E arremata, com uma lista de ilustres, que, como ele, urge serem conhecidos e estudados nas escolas do Brasil:
Do convívio e colaboração das raças na feitura deste País, procede esse elemento mestiço de todos os matizes, donde essa plêiade ilustre de homens de talento que, no geral, representaram o que há de mais seleto nas afirmações do saber, verdadeiras glórias da nação. Sem nenhum esforço pudemos aqui citar o Visconde de Jequitinhonha, Caetano Lopes de Moura, Eunápio Deiró, a privilegiada família dos Rebouças, Gonçalves Dias, Machado de Assis, Cruz e Souza, José Agostinho, Visconde de Inhomirim, Saldanha Marinho, Padre José Maurício, Tobias Barreto, Lino Coutinho, Francisco Glicério, Natividade Saldanha, José do Patrocínio, José Teófilo de Jesus, Damião Barbosa, Chagas o Cabra, João da Veiga Muricí e muitos outros, só para falar dos mortos. Circunstância essa que nos permite asseverar que o Brasil possui duas grandezas reais: a uberdade do solo e o talento do mestiço. Tratando-se da riqueza econômica, fonte da organização nacional, ainda é o colono preto a principal figura, o fator máximo.
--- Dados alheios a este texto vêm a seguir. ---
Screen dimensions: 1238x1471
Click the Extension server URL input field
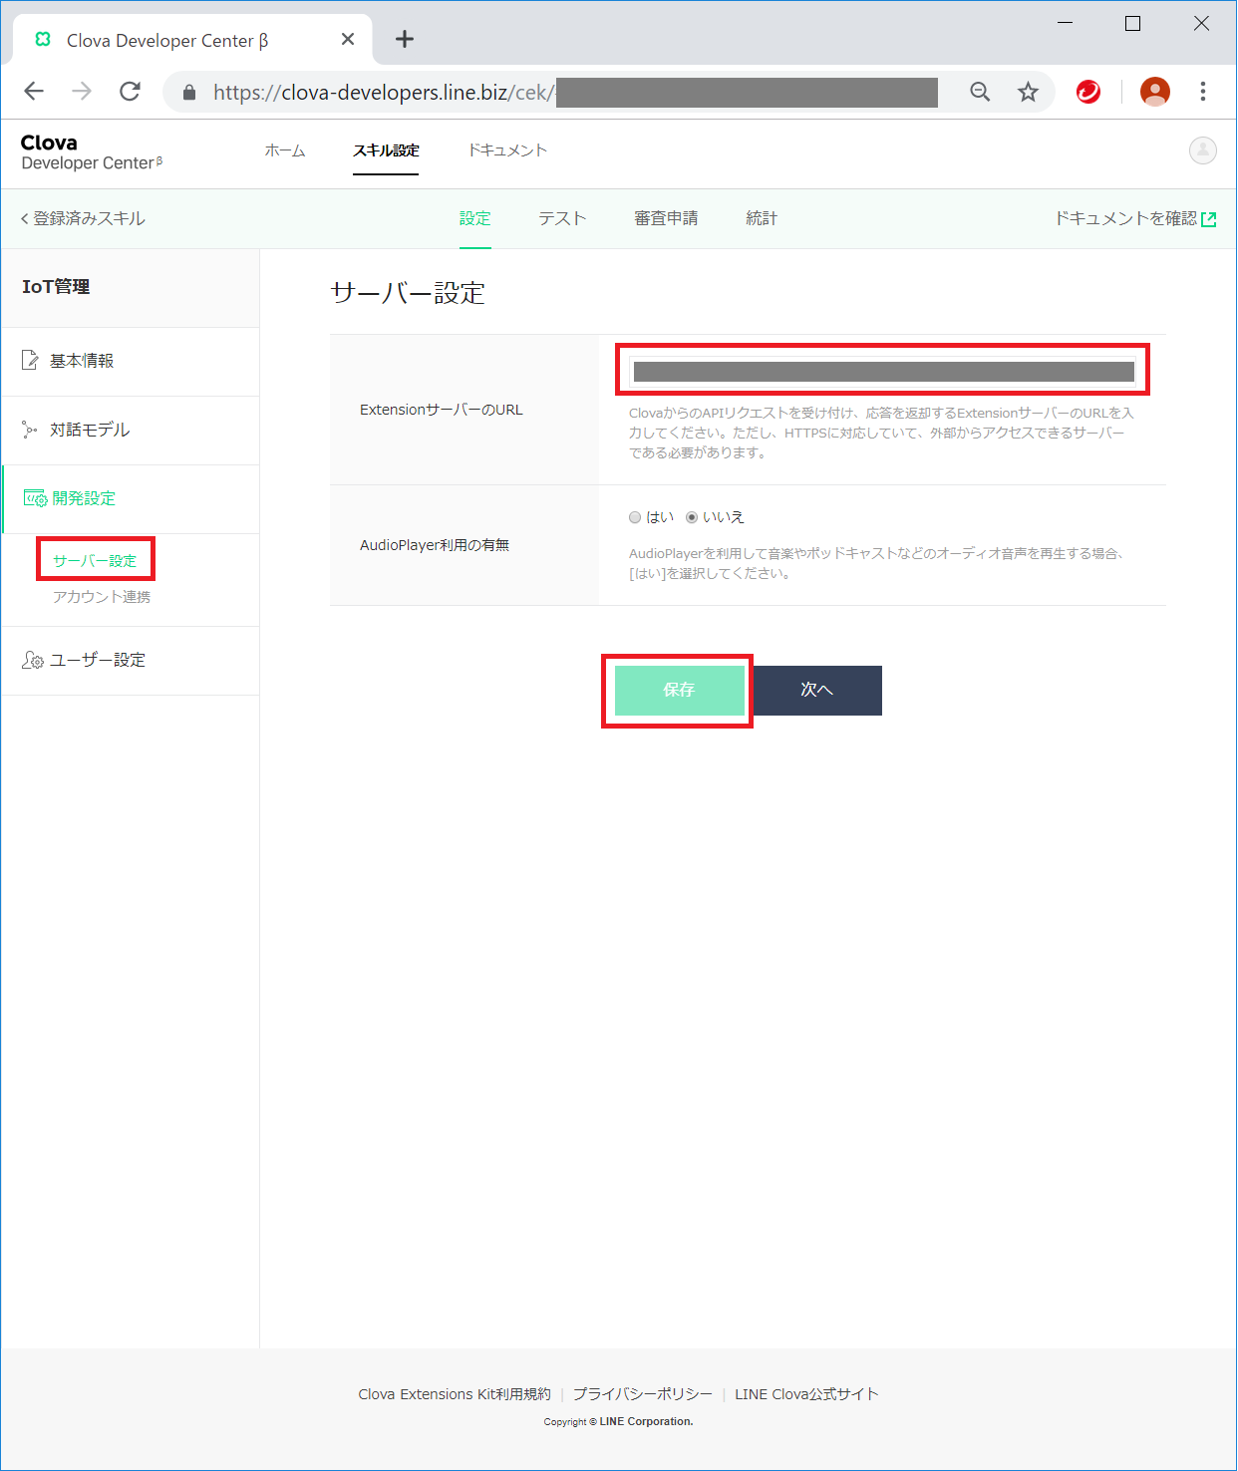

Manuel Querino morreu em 14 de fevereiro de 1923, em Salvador. Foi casado por duas vezes e teve quatro filhos. Sem dúvida, figura entre os maiores pensadores do nosso país e tem importância fundamental no combate a toda uma cultura de inferiorização do negro, perpetrada desde os racistas eugenistas do século 19, e ressuscitada, atualmente, com ares de consciência social, pela esquerda e pelos próprios movimentos negros, embebidos por influências estrangeiras alheias à nossa realidade. Por isso, penso ser oportuno afirmar: menos Angela Davis, mais Manuel Querino!